Shane Kato Crews is a United States magistrate judge of the United States District Court for the District of Colorado who is the nominee to serve as a United States district judge of the same court.

Early life and education 

Crews is a native of Pueblo, Colorado. He attended Rye High School in Rye, Colorado. He earned a Bachelor of Arts degree from the University of Northern Colorado in 1997 and a Juris Doctor from the University of Arizona in 2000, where he served on the Arizona Law Review.

Career 

In 2000 and 2001, Crews served as a staff attorney for the National Labor Relations Board in Denver. He later worked as a lawyer at Rothgerber Johnson & Lyons LLP in Denver from 2001 to 2008, becoming partner from 2008 to 2010, Mastin Hoffman & Crews LLC from 2011 to 2013, and Hoffman Crews Nies Waggener & Foster LLP from 2013 to 2018.  In private practice, Crews focused on labor, business, and real estate law. He served as a Magistrate Judge of the United States District Court for the District of Colorado since August 3, 2018, where he became the court's first African-American magistrate judge. Crews is the founder of the Federal Limited Appearance Program (FLAP), which provides pro bono legal representation to pro se litigants. Crews also serves on the Board of Directors of CBA CLE, Inc.

Records shown »
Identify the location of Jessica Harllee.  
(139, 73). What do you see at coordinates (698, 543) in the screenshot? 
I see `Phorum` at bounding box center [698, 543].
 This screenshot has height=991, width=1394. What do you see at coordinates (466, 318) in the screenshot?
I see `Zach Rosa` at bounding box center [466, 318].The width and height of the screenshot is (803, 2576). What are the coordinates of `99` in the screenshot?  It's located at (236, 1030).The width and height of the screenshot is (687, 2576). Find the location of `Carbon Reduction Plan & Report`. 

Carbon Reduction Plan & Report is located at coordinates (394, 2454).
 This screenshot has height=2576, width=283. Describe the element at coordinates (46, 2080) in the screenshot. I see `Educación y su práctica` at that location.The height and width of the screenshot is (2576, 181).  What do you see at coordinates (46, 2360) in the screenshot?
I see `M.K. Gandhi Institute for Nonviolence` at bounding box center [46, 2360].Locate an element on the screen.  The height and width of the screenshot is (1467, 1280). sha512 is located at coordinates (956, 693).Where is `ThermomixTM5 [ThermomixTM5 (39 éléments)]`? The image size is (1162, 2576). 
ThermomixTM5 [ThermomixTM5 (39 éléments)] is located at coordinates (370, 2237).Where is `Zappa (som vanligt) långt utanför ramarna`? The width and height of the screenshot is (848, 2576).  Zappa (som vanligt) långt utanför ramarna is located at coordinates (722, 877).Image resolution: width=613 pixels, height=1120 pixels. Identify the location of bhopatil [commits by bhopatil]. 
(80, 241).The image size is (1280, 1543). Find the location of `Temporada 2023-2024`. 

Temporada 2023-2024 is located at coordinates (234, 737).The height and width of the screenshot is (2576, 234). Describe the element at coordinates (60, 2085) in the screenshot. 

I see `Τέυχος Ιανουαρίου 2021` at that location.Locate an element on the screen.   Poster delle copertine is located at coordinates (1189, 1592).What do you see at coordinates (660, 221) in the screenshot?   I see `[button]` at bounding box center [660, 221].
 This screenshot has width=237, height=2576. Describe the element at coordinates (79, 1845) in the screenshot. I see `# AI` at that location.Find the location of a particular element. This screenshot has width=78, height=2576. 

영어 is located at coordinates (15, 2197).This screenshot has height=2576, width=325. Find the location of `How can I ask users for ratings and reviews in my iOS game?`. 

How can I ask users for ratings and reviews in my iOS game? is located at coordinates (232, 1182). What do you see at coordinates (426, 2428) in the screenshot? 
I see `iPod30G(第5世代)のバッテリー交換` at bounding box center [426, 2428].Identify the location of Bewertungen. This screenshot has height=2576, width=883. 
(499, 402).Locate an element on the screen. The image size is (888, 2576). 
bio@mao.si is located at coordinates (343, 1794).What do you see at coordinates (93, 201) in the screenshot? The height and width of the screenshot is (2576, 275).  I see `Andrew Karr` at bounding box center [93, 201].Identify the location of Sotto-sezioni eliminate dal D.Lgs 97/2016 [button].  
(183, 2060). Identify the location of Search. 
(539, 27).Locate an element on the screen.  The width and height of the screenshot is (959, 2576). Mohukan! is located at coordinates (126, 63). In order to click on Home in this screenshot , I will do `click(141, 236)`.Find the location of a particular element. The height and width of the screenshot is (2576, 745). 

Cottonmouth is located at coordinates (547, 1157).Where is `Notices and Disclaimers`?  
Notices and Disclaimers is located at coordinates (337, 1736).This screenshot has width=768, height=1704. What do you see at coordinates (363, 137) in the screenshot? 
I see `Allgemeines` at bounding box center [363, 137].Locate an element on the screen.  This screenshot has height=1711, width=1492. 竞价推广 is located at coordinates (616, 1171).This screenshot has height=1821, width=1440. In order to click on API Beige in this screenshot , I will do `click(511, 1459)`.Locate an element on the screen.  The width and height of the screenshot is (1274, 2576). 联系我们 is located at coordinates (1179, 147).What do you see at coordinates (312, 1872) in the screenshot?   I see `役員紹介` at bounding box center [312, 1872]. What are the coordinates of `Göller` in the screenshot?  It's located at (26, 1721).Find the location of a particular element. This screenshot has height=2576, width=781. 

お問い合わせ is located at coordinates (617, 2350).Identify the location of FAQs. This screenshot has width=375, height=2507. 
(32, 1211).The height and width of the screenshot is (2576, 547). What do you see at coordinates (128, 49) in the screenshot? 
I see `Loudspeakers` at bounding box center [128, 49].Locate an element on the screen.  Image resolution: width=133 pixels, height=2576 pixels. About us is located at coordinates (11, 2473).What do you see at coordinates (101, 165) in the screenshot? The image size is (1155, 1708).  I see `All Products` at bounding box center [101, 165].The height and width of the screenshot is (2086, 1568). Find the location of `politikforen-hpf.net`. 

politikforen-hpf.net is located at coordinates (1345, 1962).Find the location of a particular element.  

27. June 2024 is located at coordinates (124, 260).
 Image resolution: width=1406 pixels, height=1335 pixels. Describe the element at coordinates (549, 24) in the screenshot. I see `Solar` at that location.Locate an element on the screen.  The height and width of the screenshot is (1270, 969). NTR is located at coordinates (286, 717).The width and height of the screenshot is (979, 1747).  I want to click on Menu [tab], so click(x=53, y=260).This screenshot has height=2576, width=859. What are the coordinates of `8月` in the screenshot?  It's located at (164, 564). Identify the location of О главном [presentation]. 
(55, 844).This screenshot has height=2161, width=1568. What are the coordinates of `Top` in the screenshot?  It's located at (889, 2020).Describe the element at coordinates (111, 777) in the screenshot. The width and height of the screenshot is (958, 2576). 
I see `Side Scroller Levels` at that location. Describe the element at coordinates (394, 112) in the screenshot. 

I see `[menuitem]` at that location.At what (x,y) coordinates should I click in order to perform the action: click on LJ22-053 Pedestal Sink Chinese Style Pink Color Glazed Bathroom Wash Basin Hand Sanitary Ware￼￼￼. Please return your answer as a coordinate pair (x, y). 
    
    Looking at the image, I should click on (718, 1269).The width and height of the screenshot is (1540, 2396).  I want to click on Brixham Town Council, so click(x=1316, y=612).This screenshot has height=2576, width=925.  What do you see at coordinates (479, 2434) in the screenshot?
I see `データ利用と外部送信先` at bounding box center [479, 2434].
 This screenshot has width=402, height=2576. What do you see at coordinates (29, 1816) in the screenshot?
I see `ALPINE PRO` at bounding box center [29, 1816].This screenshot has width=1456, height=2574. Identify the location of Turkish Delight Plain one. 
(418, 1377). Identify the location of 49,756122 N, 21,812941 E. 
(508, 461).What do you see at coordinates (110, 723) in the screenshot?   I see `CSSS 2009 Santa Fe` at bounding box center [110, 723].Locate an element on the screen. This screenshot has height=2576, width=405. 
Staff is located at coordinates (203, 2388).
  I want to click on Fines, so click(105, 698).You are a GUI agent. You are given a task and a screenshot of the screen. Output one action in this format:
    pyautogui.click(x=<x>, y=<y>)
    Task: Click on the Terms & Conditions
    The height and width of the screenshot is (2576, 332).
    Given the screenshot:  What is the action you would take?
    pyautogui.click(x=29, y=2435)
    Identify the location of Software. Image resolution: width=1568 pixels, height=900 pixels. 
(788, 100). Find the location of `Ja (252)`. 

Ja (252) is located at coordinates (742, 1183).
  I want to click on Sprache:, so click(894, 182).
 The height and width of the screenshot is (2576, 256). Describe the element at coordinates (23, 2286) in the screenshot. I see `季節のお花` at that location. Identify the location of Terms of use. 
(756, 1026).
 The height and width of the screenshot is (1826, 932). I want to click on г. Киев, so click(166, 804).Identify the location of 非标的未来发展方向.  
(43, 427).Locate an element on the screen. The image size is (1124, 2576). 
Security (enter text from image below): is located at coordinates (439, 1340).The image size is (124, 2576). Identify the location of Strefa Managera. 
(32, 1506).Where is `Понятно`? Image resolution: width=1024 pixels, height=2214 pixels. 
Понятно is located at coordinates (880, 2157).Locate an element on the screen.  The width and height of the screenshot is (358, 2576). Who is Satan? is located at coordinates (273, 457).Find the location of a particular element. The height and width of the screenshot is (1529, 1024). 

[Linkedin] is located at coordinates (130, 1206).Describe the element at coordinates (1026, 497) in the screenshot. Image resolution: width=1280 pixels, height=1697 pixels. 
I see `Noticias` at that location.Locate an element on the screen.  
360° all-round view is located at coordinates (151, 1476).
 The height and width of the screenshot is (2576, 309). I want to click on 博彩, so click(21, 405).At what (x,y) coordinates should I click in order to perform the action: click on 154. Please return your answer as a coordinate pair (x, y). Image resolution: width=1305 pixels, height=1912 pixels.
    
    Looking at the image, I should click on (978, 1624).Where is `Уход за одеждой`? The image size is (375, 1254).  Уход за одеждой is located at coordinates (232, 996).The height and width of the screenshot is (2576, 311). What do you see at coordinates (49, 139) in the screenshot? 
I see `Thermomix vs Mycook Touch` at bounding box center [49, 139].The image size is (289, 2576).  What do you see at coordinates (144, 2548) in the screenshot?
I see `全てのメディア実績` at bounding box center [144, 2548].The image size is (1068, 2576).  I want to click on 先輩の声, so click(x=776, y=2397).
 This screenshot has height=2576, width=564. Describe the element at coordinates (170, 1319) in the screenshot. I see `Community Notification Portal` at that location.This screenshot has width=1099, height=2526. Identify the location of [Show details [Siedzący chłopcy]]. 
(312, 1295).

Exercises to complete »
**A)** Name every law firm where Crews worked, as listed in the Crews biography above.
**B)** Extend the Crews biography above, starting after its final sentence.

Results for each task »
**A)**
- Rothgerber Johnson & Lyons LLP
- Mastin Hoffman & Crews LLC
- Hoffman Crews Nies Waggener & Foster LLP

**B)**
Nomination to district court 

On April 29, 2022, U.S. Senators Michael Bennet and John Hickenlooper recommended Sundeep Addy, Gordon Gallagher and Crews for two vacancies on the United States District Court for the District of Colorado. On February 22, 2023, President Joe Biden announced his intent to nominate Crews to serve as a United States district judge of the United States District Court for the District of Colorado. On February 27, 2023, his nomination was sent to the Senate. President Biden nominated Crews to a seat to be vacated by Judge Raymond P. Moore, who will assume senior status on June 20, 2023. His nomination is pending before the Senate Judiciary Committee. Crews is only the third magistrate judge to be nominated for a district court vacancy in Colorado.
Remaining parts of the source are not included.